İmanından güç alan, Rabbıyla olan irtibatının farkına varan, İslâm'daki istikâmetin hakkını bilen bir mümine insanlar ne yapabilirler ki? Tüm insanlar onun başına toplansalar da en ufak bir şey yapamazlar. İbni Abbas (r.a.) anlatıyor: "Ben Resulullah (s.a.v.)'ın terikesine binerken bana şu tavsiyelerde bulunmuştu: "Ey delikanlı! Allah (c.c.)'ın emirlerini gözet ki Allah (c.c.)'ta seni gözetsin. Allah (c.c.)'a geniş zamanında kendini sevdir ki o da sıkıntı zamanında seni sevsin. Bir şey taleb ettiğin zaman Allah (c.c.)'tan talep et, yardım istediğin zaman Allah'tan iste. Bütün mahlukat el birliğiyle sana bir fâide. ve menfaat bağış etmek isteseler Allah (c.c.)'in sana yazdığından fazla birşey bahsedemezler. Kezalik tüm mahlukat el birliğiyle sana bir zarar vermek isteseler Allah (c.c.)'ın sana takdir ettiği zarardan ziyadesini yapamazlar. Kalemler (işleri hitâma erip) kaldırılmış, sâhifeler de (üzerlerindeki yazılar tamam olup) dürülmüştür."(251)

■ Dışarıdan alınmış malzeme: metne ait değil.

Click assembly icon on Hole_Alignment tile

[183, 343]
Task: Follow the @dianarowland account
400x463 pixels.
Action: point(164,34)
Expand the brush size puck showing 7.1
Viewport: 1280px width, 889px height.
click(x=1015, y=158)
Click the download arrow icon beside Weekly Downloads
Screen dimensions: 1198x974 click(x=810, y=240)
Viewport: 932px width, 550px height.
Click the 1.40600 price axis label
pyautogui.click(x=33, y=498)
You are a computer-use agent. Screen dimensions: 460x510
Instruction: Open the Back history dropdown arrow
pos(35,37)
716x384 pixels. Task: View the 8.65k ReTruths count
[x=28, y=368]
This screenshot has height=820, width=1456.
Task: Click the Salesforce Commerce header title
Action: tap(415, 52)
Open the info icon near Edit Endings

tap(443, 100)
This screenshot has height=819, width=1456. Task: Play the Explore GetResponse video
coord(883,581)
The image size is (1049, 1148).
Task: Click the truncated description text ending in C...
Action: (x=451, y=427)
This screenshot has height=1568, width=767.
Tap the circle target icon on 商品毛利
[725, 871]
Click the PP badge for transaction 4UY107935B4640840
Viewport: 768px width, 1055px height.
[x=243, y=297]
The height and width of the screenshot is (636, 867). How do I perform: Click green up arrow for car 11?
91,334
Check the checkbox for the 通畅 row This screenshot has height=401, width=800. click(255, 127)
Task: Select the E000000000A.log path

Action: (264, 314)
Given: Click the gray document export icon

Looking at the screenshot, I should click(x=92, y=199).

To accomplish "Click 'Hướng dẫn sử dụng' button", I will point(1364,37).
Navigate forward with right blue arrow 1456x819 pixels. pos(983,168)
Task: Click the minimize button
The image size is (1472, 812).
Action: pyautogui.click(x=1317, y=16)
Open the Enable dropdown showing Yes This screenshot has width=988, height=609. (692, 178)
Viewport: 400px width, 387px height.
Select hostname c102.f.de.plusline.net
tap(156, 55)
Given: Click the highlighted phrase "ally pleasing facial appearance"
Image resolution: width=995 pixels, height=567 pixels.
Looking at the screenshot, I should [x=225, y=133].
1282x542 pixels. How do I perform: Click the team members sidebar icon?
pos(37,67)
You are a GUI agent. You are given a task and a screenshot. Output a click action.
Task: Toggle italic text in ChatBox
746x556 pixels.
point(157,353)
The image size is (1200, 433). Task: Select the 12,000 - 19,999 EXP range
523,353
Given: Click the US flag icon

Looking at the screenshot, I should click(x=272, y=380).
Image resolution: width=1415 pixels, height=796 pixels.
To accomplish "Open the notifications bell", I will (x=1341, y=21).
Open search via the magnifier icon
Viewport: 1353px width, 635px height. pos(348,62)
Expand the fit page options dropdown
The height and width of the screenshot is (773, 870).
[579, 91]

Şu bir gerçektir ki, mü'min de zilleti kabul etmeyen diğer faziletler gibi, kuvvet fazileti de tevhid akidesiyle beraber onun kalbine yerleşir. Mü'min semâ ile irtibatlı olup îmanı sayesinde yalnız başına bir ümmeti oluşturabildiği için yüce değerlere sahiptir. O, Rabbinin şu âyetini dilinden düşürmez: "De ki gökleri ve yeri yoktan var eden ki O, yedirip besliyor. Kendisi yedirilip beslenmiyor. Allah'tan başkasına mı tanrı edinecekmişim ben? Belki bana hakikaten müslümanların birincisi olmaklığım emredildi. Sakın Allah'a eş tutanlardan olma (denildi)." (252)
Ey Müslüman! İslâm'ın senden istediği; kuvvetli azim sahibi, hedefine varmak için tüm kuvvetini harcayan, maksadım gerçekleştirmek için en sağlam metodlara teşebbüs eden, hiçbir maddi menfaata aldırış etmeyip tâviz vermeyen, çalışıp da nefsi için elde edemediği mes'elelere boyun eğmeyen biri olmandır.
Nice kişiler vardır ki, Allah (c.c.)'a olan yalvarışlarını, hezimetleri ve kusurları için siper etmektedirler. Bu ise İslâm'ın kerih gördüğü bir durumdur.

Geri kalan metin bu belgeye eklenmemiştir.